The vulnerability in Erlang OTP's ssh_sftpd module (CVE-2026-32147) arises from improper limitation of pathname to a restricted directory (CWE-22). The SFTP daemon stores raw user-supplied paths in file handles instead of paths resolved within the chroot jail. When an SSH_FXP_FSETSTAT request is made on such a handle, file attributes on the actual filesystem path outside the chroot can be modified. This allows authenticated SFTP users to bypass directory restrictions and alter file attributes like permissions and ownership on files outside the chroot boundary. The vulnerability affects OTP versions 17.0 through 28.4.3 and corresponding ssh versions. Exploitation requires authentication and the existence of files at matching relative paths outside the chroot. The issue can lead to privilege escalation if the SSH daemon runs with root privileges.

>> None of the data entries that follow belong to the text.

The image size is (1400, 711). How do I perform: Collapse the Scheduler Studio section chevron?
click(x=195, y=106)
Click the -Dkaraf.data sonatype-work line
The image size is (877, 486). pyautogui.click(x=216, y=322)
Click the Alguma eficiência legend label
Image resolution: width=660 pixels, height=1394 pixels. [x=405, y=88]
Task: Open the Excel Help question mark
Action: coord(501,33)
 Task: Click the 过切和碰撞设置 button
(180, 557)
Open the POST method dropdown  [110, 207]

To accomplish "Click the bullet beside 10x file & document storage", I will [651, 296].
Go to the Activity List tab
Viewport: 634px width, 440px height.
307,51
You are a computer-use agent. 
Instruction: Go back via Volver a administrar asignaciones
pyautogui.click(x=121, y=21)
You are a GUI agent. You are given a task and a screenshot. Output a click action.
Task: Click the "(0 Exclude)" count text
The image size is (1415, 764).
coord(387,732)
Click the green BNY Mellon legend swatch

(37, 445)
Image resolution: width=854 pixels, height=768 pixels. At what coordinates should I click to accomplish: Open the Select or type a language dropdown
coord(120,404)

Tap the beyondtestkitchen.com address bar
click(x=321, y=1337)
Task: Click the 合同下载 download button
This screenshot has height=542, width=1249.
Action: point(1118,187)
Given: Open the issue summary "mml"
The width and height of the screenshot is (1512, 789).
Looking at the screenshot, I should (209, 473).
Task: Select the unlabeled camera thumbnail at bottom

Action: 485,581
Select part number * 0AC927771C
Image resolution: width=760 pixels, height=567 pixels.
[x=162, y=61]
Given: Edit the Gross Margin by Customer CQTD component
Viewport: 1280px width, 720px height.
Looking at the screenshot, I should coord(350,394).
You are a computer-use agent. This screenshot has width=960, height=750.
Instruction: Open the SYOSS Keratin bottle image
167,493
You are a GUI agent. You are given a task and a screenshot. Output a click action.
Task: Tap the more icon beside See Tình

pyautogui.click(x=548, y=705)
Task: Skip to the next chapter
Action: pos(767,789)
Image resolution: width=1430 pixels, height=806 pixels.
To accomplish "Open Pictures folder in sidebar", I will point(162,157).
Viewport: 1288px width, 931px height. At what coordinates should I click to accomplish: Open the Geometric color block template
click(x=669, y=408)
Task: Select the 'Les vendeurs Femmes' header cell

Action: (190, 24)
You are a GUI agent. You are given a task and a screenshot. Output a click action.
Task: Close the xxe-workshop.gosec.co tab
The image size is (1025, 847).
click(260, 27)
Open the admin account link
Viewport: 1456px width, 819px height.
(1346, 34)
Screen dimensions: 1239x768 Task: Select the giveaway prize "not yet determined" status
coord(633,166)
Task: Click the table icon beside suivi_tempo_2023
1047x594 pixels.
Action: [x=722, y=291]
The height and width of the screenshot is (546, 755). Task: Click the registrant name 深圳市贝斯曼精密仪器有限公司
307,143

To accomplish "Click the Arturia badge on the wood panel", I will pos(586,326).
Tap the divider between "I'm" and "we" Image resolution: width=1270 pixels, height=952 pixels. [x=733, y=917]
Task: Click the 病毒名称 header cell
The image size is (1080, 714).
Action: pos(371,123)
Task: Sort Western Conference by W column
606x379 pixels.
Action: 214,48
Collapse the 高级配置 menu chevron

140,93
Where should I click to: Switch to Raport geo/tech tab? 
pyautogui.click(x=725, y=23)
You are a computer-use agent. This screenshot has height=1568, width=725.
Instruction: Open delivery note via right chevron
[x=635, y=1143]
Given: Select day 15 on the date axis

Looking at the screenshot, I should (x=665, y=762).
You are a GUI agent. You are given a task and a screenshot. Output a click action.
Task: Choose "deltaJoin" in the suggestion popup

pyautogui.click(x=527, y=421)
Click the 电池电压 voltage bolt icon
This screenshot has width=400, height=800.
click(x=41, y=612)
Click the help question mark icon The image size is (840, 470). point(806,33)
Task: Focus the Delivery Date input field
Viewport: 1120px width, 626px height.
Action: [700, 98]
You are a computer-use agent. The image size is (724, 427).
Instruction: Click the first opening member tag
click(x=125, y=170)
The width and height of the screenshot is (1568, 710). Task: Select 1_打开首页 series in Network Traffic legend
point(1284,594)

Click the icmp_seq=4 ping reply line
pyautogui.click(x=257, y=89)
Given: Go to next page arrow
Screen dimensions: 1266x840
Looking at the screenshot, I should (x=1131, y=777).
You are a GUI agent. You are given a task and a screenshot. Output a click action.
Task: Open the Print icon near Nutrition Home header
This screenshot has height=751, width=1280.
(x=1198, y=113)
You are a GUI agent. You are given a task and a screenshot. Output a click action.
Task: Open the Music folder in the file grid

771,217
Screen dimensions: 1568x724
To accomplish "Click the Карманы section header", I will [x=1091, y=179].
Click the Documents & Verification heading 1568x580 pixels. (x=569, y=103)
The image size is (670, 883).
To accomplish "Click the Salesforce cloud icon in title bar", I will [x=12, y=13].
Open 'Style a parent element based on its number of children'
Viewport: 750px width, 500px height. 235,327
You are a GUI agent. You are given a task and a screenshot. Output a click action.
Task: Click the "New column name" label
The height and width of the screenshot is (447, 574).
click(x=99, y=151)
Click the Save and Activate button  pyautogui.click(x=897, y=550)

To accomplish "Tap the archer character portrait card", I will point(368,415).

Authenticated SFTP users on affected Erlang OTP servers configured with the root option can modify file attributes outside the chroot directory, potentially changing permissions, ownership, and timestamps of arbitrary files. This does not allow reading or modifying file contents. If the SSH daemon runs as root, attackers can escalate privileges by setting setuid bits on binaries or altering ownership of sensitive files, potentially compromising system security. The CVSS 4.0 score is 5.3 (medium severity), reflecting the need for authentication and limited scope to attribute modification.

Patch status is not yet confirmed — check the vendor advisory for current remediation guidance. Until an official fix is released, administrators should consider restricting SSH daemon privileges, avoid running ssh_sftpd as root, and carefully configure chroot environments to minimize risk. Monitoring for unusual attribute changes on critical files may help detect exploitation attempts.